# Dataset records
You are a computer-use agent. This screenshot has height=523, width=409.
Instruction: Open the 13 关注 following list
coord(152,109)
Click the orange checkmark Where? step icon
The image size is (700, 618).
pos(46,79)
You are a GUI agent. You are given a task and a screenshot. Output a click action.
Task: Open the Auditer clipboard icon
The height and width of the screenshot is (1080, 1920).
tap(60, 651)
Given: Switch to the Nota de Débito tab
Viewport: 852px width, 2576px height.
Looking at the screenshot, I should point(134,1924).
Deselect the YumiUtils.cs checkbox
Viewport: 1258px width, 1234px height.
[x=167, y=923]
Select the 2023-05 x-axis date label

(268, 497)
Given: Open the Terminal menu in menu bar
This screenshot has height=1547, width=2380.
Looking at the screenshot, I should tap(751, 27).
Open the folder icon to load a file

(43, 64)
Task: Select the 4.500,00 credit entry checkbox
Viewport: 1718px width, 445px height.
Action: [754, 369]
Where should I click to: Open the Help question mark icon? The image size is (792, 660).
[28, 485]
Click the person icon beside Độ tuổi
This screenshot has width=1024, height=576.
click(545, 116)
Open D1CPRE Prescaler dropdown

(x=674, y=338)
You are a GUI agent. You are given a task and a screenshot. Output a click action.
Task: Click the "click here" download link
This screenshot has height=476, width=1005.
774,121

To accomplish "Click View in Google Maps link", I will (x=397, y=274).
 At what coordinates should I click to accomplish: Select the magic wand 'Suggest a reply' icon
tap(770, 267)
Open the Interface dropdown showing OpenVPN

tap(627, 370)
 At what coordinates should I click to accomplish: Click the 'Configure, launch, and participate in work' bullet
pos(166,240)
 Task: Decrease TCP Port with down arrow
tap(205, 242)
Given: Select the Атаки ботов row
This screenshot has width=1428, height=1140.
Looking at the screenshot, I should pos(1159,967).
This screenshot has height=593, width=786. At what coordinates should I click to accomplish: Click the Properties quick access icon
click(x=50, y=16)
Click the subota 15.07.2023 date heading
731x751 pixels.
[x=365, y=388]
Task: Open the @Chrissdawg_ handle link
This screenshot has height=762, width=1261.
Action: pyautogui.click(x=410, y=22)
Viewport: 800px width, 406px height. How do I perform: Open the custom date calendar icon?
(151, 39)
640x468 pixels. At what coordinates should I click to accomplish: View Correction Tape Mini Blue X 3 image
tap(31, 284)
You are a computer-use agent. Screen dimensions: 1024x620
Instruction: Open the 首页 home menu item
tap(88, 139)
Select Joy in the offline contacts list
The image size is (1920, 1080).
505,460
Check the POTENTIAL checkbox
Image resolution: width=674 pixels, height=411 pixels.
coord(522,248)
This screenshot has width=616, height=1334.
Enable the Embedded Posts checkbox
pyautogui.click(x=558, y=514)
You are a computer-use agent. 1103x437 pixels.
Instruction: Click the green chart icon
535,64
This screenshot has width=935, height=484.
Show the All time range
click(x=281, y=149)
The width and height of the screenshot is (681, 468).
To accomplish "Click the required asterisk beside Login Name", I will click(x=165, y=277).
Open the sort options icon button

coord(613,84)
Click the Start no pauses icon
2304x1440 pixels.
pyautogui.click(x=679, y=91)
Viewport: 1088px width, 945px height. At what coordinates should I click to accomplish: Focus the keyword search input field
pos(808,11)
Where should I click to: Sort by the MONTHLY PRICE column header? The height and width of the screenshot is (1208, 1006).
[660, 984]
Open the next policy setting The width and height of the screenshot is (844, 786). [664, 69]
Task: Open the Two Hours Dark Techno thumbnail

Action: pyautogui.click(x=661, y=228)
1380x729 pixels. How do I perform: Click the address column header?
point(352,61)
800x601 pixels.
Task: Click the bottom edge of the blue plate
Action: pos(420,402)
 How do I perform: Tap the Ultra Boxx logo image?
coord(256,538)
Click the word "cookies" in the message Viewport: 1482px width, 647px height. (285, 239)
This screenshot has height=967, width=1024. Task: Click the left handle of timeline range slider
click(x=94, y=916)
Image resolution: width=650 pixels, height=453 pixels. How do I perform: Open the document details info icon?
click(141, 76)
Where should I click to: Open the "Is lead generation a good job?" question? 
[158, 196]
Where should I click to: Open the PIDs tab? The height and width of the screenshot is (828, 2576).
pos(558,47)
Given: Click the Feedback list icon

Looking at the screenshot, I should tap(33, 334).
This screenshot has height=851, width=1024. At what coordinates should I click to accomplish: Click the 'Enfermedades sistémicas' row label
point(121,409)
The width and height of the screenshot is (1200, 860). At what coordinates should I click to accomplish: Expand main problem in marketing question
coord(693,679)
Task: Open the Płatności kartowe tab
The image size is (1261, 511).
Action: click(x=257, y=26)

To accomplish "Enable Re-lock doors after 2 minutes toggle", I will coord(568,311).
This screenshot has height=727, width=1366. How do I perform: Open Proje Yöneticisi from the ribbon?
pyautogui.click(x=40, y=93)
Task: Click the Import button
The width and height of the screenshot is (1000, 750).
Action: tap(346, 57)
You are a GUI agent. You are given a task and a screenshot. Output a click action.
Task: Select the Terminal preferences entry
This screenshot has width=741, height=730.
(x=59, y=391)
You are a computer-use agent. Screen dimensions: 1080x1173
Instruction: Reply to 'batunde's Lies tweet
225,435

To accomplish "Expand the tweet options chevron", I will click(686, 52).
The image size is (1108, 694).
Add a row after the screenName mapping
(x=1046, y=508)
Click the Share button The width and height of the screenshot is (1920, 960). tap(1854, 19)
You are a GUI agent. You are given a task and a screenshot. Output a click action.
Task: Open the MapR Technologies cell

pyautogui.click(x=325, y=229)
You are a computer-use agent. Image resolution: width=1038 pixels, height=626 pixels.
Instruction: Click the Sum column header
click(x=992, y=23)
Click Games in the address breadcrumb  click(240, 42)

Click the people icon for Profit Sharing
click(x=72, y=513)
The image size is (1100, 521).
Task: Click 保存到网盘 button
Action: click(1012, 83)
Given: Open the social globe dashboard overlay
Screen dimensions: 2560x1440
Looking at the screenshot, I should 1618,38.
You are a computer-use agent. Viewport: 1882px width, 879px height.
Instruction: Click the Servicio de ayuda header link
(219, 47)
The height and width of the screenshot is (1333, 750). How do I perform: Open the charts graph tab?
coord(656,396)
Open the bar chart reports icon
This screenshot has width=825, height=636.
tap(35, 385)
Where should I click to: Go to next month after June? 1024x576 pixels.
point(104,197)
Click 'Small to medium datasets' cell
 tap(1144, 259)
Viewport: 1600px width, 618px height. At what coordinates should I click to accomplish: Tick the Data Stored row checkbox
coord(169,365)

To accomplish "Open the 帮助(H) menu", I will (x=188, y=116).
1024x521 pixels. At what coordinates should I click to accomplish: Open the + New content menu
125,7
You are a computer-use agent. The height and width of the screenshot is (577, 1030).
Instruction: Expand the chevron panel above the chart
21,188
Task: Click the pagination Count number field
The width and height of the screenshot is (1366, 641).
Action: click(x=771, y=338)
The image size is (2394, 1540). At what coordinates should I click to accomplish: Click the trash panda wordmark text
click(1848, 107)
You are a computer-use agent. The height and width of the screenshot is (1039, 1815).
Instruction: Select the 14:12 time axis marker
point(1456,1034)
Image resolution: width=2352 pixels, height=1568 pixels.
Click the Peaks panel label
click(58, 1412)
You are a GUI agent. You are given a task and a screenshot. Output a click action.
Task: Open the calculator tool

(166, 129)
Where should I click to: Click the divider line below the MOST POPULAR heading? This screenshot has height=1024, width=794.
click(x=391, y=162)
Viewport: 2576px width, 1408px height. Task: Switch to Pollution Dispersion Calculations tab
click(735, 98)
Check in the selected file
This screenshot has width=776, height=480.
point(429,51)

# Exercise objective
Reproduce the material between the line containing "Given: Open the social" and the line containing "will (x=188, y=116).", inclusive, with every line unchanged.

# Answer to the task
Given: Open the social globe dashboard overlay
Screen dimensions: 2560x1440
Looking at the screenshot, I should 1618,38.
You are a computer-use agent. Viewport: 1882px width, 879px height.
Instruction: Click the Servicio de ayuda header link
(219, 47)
The height and width of the screenshot is (1333, 750). How do I perform: Open the charts graph tab?
coord(656,396)
Open the bar chart reports icon
This screenshot has width=825, height=636.
tap(35, 385)
Where should I click to: Go to next month after June? 1024x576 pixels.
point(104,197)
Click 'Small to medium datasets' cell
 tap(1144, 259)
Viewport: 1600px width, 618px height. At what coordinates should I click to accomplish: Tick the Data Stored row checkbox
coord(169,365)

To accomplish "Open the 帮助(H) menu", I will (x=188, y=116).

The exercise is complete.